In 2014 Sam Smith released his worldwide hit “Stay With Me“, which has sold nearly 3.5 million copies to date, and won for song of the year at the 57th Annual Grammy Awards. Nearly nine months after the song’s release Sam Smith gave songwriting credit and 25% of all royalty earnings surrounding the song to Tom Petty and Jeff Lynne. But why?

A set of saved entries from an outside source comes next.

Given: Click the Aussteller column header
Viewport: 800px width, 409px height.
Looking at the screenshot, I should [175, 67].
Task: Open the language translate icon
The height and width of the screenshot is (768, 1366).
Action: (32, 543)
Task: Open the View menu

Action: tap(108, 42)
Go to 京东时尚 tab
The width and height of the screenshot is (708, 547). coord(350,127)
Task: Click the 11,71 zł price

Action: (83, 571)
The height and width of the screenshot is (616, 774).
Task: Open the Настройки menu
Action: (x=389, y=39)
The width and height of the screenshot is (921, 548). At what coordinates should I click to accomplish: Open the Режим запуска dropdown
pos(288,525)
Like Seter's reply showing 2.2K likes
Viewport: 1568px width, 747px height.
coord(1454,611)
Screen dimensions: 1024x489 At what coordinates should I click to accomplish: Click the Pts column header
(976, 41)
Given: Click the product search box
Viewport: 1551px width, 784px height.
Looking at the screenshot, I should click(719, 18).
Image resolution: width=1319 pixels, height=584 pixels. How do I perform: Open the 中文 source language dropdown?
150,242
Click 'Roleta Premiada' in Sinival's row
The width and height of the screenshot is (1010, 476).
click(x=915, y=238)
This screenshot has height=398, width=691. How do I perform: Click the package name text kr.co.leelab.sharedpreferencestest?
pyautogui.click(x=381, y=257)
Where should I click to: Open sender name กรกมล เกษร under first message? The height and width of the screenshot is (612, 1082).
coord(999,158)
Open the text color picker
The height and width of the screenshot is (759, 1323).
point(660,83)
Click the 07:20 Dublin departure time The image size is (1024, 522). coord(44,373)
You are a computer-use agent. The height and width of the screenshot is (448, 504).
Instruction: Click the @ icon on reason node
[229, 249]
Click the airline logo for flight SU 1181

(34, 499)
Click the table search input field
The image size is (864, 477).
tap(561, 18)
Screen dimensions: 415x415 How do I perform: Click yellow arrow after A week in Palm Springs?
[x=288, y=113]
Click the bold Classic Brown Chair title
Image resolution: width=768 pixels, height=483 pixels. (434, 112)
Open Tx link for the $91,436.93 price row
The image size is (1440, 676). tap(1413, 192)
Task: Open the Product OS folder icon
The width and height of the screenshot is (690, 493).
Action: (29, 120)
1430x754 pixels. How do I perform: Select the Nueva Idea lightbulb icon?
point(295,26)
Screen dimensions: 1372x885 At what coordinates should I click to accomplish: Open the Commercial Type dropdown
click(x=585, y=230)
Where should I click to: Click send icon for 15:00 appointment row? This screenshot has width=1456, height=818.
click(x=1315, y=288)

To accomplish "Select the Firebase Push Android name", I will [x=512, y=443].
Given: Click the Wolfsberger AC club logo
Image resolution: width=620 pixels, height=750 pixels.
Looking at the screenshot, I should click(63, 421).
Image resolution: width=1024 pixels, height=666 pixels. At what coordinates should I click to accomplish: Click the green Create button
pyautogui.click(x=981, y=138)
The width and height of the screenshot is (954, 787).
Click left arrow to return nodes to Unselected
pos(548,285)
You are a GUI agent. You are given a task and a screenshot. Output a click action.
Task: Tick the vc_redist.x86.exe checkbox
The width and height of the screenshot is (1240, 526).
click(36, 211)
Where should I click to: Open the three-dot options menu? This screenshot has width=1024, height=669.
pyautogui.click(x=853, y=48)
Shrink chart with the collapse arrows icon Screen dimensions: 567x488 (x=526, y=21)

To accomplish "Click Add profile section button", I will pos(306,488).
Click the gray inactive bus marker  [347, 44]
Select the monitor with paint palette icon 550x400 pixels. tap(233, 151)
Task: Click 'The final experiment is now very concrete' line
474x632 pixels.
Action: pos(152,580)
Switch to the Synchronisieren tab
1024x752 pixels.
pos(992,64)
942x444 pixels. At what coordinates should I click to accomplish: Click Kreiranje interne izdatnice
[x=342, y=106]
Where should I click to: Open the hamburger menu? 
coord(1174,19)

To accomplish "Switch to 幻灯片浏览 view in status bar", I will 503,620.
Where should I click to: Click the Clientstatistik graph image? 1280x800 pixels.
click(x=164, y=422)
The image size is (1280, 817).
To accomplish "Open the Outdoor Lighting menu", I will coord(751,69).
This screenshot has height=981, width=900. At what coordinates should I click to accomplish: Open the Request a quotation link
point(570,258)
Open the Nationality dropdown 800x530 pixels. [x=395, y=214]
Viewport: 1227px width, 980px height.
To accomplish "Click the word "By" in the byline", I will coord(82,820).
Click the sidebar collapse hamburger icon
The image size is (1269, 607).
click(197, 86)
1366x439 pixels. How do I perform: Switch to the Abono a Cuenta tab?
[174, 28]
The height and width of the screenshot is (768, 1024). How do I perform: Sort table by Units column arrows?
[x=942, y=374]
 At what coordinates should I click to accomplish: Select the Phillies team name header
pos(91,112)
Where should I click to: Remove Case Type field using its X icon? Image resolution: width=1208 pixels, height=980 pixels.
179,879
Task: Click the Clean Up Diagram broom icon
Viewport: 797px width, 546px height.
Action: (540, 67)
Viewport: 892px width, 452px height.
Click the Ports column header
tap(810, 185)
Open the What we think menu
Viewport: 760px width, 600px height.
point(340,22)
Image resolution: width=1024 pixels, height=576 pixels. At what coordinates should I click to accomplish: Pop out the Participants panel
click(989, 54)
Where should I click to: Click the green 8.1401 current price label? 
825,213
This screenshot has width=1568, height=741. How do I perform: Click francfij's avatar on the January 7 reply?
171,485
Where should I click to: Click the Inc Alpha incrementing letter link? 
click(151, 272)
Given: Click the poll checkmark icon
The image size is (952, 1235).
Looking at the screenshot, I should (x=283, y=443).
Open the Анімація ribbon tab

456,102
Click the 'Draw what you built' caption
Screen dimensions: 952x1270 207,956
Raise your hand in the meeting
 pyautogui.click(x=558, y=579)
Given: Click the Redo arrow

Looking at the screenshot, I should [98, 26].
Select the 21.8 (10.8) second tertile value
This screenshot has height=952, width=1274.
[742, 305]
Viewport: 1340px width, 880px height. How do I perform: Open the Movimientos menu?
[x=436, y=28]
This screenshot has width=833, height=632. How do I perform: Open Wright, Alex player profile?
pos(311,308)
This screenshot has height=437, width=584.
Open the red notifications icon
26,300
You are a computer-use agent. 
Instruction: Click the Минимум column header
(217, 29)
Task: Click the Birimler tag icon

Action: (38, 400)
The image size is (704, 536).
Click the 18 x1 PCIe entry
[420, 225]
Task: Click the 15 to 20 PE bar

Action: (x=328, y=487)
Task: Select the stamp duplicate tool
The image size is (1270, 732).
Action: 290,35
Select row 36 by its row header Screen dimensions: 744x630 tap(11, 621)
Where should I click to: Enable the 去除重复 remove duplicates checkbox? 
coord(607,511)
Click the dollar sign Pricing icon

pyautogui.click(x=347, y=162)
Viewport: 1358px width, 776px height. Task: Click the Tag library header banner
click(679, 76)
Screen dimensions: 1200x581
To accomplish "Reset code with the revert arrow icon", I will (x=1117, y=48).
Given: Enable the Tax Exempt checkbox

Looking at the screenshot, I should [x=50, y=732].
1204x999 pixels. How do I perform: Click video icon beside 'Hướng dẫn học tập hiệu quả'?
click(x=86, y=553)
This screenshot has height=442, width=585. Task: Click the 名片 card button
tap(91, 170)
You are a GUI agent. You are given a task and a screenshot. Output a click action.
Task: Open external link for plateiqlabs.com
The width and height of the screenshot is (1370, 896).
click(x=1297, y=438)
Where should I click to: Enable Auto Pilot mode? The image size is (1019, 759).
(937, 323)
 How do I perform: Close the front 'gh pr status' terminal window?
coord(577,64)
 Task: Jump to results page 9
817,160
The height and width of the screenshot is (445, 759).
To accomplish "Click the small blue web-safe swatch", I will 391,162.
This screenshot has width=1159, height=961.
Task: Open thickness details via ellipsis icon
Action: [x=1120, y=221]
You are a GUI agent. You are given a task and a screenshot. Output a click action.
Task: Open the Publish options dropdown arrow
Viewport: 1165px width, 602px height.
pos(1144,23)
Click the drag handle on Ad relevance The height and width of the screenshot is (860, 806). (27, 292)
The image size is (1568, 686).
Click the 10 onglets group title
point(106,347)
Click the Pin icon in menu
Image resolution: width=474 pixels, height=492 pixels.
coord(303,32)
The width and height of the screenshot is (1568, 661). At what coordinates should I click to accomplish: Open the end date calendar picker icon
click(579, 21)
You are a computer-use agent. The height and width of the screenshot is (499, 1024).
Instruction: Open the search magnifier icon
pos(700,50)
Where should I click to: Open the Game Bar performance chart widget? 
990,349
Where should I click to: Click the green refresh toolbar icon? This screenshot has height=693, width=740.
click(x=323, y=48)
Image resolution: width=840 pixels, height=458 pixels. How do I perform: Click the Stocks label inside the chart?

Sam Smith Tom PettyUnder copyright law independent creation of a new work is not infringement, no matter how similar the new work is to a pre-existing original. This means that if I happen to create a song that sounds identical to an existing song, but their similarities are pure coincidence then copyright law has not been violated. In this case Sam Smith’s “Stay With Me” sounds similar to Tom Petty’s “I Won’t Back Down” (1989) though Sam Smith says, “It was a complete accident. I am 22 years old… I’ve never listened to that song.” This seems like a pretty clear case of coincidental likeness, more than it does an illegal act of copying. So why would Sam Smith’s label agree to list Tom Petty as a songwriter of “Stay With Me” and give him potentially hundreds of thousands of dollars? Most likely this was a pure business decision where the costs of paying off Tom Petty are wegihed against the cost of litigation in court. Even if Sam Smith could win the case in front of judge, taking a case like this to trial may cost much more in legal fees and PR energy than it would to simply settle with Tom Petty out of court. Tom Petty has rebutted reports that he is simply shaking down Sam Smith by saying “the word lawsuit was never even said and was never my intention”.

Sadly the situation is so obvious to all partys involved that “the word lawsuit” doesn’t even have to be said.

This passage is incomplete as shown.